El surgimiento de los jariyíes

Los jariyíes eran un grupo perteneciente al ejército del Príncipe de los Creyentes durante la batalla de Siffín. Acusaron al Imam Alí de incredulidad y se rebelaron contra él. Recibieron el nombre de «jariyíes» debido a que se sublevaron contra el Imam de los musulmanes. (El término jariyíes en árabe significa «los que se separaron»).

El lema de los jariyíes

«No hay juicio sino el de Dios» era el lema proclamado por los jariyíes. Sin embargo, el Príncipe de los Creyentes puso de manifiesto el carácter engañoso y extraviador de este lema.

Cuando el Príncipe de los Creyentes entró en Kufa, Zur’ah ibn Burj al-Ta’i y Hurqus ibn Zuhayr, quienes pertenecían a los jariyíes, se presentaron ante él y dijeron: « لا حکم إلا لله; No hay juicio sino el de Dios».

El Imam respondió: «Es una verdad utilizada para defender una causa falsa». (1)
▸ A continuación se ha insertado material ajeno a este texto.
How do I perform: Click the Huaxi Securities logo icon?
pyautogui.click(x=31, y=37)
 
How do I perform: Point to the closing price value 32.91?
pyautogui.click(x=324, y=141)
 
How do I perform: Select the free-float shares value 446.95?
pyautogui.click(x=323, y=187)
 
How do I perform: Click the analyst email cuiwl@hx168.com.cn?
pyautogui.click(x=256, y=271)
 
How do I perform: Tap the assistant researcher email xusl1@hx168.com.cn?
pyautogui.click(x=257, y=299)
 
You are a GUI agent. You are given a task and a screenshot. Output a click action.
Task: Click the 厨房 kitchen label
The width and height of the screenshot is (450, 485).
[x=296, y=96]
La acusación de incredulidad contra el Príncipe de los Creyentes

Los jariyíes se opusieron enérgicamente al proceso de arbitraje y, en respuesta al enviado del Príncipe de los Creyentes, lo acusaron de haber caído en la incredulidad.
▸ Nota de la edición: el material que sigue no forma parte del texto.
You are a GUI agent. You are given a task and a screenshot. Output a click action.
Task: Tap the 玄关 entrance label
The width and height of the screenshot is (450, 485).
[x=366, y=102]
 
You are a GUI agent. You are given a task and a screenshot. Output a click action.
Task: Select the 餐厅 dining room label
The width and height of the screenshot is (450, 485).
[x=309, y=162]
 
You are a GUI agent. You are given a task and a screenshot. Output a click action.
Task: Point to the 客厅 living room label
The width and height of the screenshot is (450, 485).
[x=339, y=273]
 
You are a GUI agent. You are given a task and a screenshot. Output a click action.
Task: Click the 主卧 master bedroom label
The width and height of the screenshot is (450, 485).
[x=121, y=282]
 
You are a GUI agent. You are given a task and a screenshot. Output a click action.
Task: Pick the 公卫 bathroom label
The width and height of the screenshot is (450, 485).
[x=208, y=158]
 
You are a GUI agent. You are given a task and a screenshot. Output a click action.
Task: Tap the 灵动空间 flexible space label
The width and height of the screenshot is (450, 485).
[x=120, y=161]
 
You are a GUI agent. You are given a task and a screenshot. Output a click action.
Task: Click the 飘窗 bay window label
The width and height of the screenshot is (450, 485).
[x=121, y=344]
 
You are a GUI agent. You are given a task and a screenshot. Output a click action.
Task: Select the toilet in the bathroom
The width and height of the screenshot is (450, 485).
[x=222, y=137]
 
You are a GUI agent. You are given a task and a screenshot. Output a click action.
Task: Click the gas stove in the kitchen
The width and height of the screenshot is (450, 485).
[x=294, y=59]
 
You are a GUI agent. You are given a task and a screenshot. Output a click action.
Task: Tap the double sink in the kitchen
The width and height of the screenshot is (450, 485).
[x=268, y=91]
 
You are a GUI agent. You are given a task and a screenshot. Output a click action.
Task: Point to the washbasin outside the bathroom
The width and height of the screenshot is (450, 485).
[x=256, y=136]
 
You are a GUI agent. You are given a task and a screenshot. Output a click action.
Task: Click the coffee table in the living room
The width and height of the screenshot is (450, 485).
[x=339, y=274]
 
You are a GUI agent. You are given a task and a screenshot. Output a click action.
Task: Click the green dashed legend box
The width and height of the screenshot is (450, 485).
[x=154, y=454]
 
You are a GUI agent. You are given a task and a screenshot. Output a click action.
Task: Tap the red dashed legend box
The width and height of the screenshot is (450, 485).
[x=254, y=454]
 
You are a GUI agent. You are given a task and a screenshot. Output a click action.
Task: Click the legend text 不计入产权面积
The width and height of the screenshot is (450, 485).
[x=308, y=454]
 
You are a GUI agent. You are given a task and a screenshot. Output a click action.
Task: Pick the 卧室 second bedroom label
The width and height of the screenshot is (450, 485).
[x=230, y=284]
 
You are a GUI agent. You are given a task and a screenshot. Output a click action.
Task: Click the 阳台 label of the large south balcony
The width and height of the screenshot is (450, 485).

Cuando el Príncipe de los Creyentes envió a Abdullah ibn Abbas para dialogar con los jariyíes, este les preguntó: «¿Por qué estáis descontentos con el Príncipe de los Creyentes?»
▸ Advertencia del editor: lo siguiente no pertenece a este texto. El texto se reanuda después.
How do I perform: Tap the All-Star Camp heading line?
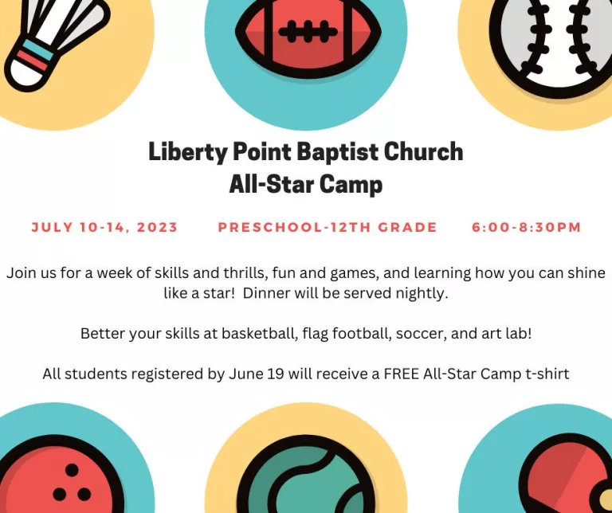tap(306, 185)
Ellos respondieron: «Era el Príncipe de los Creyentes, pero cuando aceptó el arbitraje en la religión de Dios, salió de la fe. Debe reconocer su incredulidad y arrepentirse para que volvamos a unirnos a él».

Ibn Abbas respondió: «No es propio de un creyente cuya fe permanece firme y libre de toda duda declararse incrédulo». (2)

La profecía antes de la batalla

Antes del comienzo de la batalla, los jariyíes se dirigieron hacia el río Nahrawán. Sin embargo, el Príncipe de los Creyentes hizo una predicción acerca del ejército de Nahrawán que posteriormente se cumplió.

Cuando el Príncipe de los Creyentes, se dirigía hacia los habitantes de Nahrawán, uno de sus compañeros, que marchaba a la vanguardia, acudió apresuradamente ante él y dijo: «¡Buenas noticias, oh Príncipe de los Creyentes!». El Imam preguntó: «¿Cuál es esa buena noticia?»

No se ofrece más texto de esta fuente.